= Douro Film Harvest =

Douro Film Harvest is the first totally decentralized international summit of cinema, that takes place in Alto Douro Wine Region,a area classified by UNESCO as World Heritage Patrimony and homeland of Porto Wine.

Douro Valley receives in September this event allying the winery harvest to the film appreciation

The awards assigned are
- CastaDouro Career, to a person which career had been important to the history of 7th Art
- CastaDouro Special Guest
- CastaDouro Best Film, to the only section in competition, the Vintage Selection.

This event is organized by Turismo do Douro, with the support of Port and Douro Wine Institute (IVDP), Douro Mission Structure, Turismo de Portugal and production of Expanding World.
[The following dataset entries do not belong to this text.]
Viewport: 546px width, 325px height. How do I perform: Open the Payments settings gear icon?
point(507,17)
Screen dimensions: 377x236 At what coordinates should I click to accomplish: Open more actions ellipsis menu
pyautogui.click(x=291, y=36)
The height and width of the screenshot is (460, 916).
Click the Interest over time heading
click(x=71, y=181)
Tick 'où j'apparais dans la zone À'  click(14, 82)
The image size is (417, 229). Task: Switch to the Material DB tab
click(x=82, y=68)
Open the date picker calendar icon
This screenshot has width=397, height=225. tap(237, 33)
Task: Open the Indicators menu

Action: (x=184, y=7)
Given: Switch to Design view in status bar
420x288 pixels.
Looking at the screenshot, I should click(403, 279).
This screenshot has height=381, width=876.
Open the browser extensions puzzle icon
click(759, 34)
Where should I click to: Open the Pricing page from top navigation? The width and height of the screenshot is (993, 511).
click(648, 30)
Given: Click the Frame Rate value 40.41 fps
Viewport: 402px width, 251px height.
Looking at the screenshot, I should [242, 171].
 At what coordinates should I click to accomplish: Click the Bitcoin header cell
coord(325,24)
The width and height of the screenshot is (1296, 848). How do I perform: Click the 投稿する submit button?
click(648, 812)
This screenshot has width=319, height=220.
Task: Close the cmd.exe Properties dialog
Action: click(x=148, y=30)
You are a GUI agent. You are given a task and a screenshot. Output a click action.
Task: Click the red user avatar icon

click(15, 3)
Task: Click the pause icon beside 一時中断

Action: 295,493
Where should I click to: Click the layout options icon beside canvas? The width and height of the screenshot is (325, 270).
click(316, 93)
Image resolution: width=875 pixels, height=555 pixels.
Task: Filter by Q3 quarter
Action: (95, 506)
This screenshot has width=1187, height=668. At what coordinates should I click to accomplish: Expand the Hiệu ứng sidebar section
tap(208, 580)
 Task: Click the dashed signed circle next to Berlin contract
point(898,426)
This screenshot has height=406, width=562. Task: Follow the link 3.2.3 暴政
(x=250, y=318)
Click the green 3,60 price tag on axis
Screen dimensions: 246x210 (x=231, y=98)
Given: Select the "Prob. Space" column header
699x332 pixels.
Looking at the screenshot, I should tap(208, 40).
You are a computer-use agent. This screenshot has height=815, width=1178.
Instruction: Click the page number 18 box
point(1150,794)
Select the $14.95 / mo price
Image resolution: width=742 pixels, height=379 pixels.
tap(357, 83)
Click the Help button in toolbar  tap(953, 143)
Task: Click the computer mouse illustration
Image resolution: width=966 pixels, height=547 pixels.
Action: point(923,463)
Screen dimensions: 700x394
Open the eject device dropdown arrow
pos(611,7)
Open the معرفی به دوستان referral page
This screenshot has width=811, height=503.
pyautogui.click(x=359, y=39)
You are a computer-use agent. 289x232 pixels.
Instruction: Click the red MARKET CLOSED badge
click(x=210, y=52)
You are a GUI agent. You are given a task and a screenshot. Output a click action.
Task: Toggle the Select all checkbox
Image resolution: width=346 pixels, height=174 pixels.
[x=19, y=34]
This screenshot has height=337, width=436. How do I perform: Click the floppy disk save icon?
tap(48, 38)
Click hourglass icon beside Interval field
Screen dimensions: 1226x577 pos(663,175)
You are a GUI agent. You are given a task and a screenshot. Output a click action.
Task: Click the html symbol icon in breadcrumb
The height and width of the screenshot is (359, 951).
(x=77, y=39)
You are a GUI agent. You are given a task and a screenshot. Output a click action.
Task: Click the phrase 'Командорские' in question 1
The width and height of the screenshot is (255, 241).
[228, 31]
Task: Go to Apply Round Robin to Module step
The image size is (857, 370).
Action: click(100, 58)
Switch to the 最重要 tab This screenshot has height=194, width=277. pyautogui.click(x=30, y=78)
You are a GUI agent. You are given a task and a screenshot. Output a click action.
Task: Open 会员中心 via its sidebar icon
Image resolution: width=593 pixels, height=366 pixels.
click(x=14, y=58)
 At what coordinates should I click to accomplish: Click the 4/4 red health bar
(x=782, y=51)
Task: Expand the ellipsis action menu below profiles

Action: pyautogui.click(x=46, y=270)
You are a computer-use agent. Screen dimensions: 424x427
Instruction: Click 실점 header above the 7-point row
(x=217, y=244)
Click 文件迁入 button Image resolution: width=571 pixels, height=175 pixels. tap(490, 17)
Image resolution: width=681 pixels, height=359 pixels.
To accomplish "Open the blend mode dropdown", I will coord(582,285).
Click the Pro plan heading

== Douro Film Harvest 2009 ==

On its first edition, Douro Film Harvest brought to Portugal the following guests:
- Miloš Forman
- Andie MacDowell
- Kyle Eastwood

In competition, at Vintage Selection, were the following films:
- 33 scenes from life by Malgoska Szumowska
- About Elly by Asghar Farhadi
- Alice in Land by Esteban Larrain
- Dawn of the world by Abbas Fahdel
- Don't think about white monkeys by Yuri Mamin
- March by Händl Klaus
- Parque via by Enrique Rivero
- Wolfy by Vasili Sigarev (winner)

== Douro Film Harvest 2010 ==

In 2010, Douro Film Harvest had as guests
- Sophia Loren
- Gustavo Santaolalla
- Carlos Saura

In competition in the Vintage Selection were
- 5 x favela, now by ourselves, several directors
- Of Love and other Demons by Hilda Hidalgo
- I, Don Giovanni by Carlos Saura (winner)
- How ended this summer by Alexei Popogrebsky
- Nanga Parbat by Joseph Vilsmaier
- The last flight of flamingo by João Ribeiro
- Solitary Man by David Lean and Brian Koppelman
- South of the Border by Oliver Stone
- The Ghost Writer by Roman Polanski

== Douro Film Harvest 2011 ==

The third edition of Douro Film Harvest will take place between the 5 and 11 September 2011.